I know this is a dull subject, but the incredible change in such a small time, globally speaking, must have had a tremendous effect on the development of our young people. Call me an old fuddy-duddy if you like, but in retrospect I can’t believe the straitjacket in which our youngsters now grow up. Progress has given them access to unbelievable toys and tools, and until recently, prosperity has showered vast quantities of generous presents of toys into their store cupboards. Fortunately, they are totally unaware of what they have been missing over the last 60 years.
Way back in the 20s and early 30s there were so few cars that the streets were totally unencumbered by parked vehicles, and in consequence the children of the lower and middle classes were able to play simple games on the streets, sometimes in pairs, more often in groups, but these groups were having fun not mayhem. On the high street there were toyshops, with windows packed with toys of every sort and occasionally with automata, railway trains running on a track, toys well beyond the pocket of most children, but it was lovely to stands, gaze and dream. Today, if there are any toyshops at all, they’re in the form of an ugly warehouse in a shopping precinct on the edge of town, with no chance to see the toys at their best, or narrow, but deep emporia, with a narrow window filled with stuffed toys, while the shop itself and its stock disappears in the distance in this narrow space in a supermarket. There is no time to stop and stare and wish. In fact shopping for children has become a tedious procession round the same old shelves of the supermarket on Saturday mornings, not having to be dragged away from these wonderlands.
If one wants to find a shop devoted to sweets and chocolate of every variety, one has to go down some narrow little street off the main thoroughfare to find it, it’s not as it was in the old days standing like a jewel in the High Street for the kids to drool over. Today the sweet shop is either some uppercrust, pretentious oasis, devoted to expensive, rich chocolate, that the kids couldn’t afford, or toffee and sweets produced by only one maker, without brandy ball or a gobstopper insight.

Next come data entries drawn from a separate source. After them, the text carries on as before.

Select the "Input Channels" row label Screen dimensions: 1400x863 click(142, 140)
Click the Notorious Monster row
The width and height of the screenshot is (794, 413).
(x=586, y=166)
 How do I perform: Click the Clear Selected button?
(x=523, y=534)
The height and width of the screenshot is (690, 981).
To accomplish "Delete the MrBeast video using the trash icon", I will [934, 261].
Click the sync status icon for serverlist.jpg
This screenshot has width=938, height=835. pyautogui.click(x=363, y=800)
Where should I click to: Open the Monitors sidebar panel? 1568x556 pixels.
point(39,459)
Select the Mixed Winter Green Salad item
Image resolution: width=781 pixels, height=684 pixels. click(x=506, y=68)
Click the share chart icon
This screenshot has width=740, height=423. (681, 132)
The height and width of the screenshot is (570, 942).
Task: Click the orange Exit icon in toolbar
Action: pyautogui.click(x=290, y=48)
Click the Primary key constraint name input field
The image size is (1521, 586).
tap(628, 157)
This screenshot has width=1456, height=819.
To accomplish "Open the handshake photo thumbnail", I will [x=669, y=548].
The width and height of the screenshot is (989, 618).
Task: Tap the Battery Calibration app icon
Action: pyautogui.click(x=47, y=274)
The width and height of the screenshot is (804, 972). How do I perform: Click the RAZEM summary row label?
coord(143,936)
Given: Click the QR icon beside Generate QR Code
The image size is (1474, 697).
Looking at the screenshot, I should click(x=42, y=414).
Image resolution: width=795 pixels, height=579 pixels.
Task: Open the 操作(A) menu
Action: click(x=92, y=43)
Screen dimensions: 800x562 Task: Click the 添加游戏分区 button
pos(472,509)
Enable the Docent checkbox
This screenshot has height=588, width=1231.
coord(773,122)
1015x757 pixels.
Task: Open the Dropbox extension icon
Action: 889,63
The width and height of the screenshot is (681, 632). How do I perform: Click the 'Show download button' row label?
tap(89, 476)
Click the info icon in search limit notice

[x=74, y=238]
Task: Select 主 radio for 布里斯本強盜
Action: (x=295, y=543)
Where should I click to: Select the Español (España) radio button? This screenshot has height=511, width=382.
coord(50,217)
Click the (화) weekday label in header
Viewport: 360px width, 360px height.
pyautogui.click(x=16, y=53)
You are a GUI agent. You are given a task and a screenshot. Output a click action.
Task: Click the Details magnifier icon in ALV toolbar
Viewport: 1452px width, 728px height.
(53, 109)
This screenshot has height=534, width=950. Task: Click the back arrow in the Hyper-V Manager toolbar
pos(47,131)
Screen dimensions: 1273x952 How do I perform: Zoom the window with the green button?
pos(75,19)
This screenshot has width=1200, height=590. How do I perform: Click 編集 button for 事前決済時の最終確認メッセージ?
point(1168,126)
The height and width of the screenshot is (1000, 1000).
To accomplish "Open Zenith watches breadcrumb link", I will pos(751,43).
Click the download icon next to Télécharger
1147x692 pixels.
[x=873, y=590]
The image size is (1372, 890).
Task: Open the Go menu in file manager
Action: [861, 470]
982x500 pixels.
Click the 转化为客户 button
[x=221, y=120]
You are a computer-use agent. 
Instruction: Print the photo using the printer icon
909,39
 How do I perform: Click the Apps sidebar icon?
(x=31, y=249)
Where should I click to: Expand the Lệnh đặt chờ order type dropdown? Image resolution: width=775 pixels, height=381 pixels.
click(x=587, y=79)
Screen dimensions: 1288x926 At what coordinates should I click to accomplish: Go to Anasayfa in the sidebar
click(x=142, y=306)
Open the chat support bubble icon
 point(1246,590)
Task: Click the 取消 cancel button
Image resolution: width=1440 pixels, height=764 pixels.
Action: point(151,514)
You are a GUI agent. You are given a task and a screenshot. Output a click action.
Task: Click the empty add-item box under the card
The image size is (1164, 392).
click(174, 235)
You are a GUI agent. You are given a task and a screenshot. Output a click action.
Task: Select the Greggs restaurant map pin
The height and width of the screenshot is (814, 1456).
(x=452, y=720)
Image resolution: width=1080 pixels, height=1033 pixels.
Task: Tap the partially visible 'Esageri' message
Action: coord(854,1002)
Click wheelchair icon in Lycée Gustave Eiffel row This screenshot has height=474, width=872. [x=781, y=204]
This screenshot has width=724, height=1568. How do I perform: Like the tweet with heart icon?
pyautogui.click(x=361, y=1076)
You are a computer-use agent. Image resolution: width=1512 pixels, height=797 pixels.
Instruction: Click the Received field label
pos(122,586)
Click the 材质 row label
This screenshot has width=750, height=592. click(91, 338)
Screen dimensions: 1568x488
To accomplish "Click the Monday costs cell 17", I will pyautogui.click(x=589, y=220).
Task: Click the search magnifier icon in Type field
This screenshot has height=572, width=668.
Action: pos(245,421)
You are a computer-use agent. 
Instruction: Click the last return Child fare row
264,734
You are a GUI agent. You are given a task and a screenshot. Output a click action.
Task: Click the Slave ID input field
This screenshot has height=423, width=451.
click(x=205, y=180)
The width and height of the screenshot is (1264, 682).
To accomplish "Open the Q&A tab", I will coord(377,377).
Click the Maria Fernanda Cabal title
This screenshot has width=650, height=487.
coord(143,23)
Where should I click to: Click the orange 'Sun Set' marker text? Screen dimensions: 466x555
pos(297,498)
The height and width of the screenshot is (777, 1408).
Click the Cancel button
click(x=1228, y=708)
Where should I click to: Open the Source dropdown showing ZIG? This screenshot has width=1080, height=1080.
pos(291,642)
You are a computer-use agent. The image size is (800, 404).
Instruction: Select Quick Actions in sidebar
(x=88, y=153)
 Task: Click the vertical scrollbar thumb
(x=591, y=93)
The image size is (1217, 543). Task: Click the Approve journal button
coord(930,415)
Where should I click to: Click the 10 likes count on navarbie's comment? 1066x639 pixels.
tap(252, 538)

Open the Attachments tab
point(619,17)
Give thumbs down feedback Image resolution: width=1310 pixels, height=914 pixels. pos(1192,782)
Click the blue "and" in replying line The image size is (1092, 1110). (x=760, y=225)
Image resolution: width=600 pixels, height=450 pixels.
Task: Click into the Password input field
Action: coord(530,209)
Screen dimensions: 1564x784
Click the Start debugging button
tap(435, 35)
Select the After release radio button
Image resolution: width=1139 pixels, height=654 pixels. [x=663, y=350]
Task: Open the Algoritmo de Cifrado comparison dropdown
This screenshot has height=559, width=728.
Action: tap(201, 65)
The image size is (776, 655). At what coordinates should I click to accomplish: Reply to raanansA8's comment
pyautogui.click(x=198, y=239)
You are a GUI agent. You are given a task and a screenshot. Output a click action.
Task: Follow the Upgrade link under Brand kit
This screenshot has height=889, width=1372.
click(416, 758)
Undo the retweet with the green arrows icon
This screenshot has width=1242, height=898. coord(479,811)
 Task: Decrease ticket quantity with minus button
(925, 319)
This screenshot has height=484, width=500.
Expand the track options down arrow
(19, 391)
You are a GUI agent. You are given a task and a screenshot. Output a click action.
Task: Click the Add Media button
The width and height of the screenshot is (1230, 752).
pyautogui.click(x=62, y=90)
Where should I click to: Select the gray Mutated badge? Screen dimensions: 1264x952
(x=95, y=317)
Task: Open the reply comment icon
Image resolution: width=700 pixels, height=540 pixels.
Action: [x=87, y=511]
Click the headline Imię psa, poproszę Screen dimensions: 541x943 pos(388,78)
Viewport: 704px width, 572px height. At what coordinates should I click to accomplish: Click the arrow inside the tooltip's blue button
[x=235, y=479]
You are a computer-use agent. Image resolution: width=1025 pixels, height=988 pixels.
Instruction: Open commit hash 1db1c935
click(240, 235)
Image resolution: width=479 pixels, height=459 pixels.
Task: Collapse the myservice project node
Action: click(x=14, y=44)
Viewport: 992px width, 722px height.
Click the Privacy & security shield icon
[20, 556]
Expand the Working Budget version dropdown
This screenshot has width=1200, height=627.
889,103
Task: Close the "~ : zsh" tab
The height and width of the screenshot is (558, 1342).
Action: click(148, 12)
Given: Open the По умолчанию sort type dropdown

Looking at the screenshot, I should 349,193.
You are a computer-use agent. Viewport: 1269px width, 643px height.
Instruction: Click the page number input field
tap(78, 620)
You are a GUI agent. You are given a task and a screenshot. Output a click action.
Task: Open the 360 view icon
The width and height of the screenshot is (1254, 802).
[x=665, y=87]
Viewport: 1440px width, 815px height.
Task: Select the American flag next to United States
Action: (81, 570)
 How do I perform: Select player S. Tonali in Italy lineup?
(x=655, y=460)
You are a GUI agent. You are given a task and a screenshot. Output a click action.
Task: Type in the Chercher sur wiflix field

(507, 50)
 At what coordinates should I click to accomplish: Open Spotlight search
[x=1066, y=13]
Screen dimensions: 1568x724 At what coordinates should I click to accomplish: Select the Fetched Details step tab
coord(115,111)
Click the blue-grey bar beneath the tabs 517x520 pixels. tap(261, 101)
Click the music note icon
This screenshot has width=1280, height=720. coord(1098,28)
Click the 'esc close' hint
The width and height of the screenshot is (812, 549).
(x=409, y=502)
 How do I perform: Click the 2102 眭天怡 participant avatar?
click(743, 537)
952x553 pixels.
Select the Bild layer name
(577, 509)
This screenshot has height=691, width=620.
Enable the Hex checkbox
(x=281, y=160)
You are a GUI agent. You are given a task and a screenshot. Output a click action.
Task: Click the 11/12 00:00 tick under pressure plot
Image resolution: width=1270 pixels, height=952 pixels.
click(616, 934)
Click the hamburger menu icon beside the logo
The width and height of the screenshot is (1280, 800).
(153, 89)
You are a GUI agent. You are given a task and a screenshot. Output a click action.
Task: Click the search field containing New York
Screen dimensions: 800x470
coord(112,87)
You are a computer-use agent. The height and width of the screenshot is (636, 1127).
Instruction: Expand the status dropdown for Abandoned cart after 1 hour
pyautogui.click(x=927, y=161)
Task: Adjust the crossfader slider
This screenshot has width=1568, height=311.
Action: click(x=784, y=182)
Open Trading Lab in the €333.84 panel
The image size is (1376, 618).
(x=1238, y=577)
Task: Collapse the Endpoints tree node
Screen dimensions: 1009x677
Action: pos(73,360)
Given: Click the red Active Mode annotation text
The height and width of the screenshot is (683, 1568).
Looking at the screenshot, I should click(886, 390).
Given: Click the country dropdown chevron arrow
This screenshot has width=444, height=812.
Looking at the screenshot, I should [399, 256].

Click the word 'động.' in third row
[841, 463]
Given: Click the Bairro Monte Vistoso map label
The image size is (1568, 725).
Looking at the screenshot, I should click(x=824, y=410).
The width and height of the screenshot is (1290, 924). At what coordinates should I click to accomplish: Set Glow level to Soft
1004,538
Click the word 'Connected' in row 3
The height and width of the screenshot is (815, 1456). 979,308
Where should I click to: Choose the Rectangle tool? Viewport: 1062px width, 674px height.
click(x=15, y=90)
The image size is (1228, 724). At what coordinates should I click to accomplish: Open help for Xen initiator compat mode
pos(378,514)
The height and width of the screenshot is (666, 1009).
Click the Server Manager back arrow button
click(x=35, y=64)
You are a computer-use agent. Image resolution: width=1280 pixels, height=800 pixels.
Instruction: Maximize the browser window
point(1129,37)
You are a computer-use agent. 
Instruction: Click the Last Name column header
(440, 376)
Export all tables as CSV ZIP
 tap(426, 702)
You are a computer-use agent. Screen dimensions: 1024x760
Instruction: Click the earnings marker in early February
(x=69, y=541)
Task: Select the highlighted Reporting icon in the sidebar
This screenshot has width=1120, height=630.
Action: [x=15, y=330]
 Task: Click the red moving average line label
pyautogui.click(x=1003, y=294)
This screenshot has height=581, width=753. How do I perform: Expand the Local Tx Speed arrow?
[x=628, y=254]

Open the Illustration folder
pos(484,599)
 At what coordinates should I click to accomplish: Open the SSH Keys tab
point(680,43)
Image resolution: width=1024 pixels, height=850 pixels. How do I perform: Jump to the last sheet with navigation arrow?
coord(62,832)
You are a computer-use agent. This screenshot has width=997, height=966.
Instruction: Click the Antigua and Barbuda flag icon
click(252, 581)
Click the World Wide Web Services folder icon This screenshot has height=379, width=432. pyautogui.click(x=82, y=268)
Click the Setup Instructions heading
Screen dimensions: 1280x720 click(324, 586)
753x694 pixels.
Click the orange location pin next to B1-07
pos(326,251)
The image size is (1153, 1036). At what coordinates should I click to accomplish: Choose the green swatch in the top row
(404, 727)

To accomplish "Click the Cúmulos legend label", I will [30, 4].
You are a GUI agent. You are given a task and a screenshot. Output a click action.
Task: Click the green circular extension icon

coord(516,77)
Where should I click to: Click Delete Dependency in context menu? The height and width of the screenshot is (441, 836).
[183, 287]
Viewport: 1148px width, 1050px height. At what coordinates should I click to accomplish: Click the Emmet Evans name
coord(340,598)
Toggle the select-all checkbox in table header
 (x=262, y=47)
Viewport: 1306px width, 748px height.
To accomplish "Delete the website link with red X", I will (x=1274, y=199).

Mechanisation has also done away with the simple pleasures of the harvests of corn and fruit in the countryside, by those kids having a cheap holiday in the farming environment. I suspect I have written this before, but the difference in the way my great-grandchildren are growing up in so much sophistication, compared with my own childhood, makes me feel sad, because the memories that I have are so pleasurable. These children are well brought up, within the confines of our society, it is just that progress has made everything more regimented, and consequently not simple and basic. No doubt my great grandchildren will be a lot more sophisticated and clever than my generation was, but I wonder if they will be as relaxed and carefree as we were, and there lives ultimately as gentle and unworried as ours were before 1939.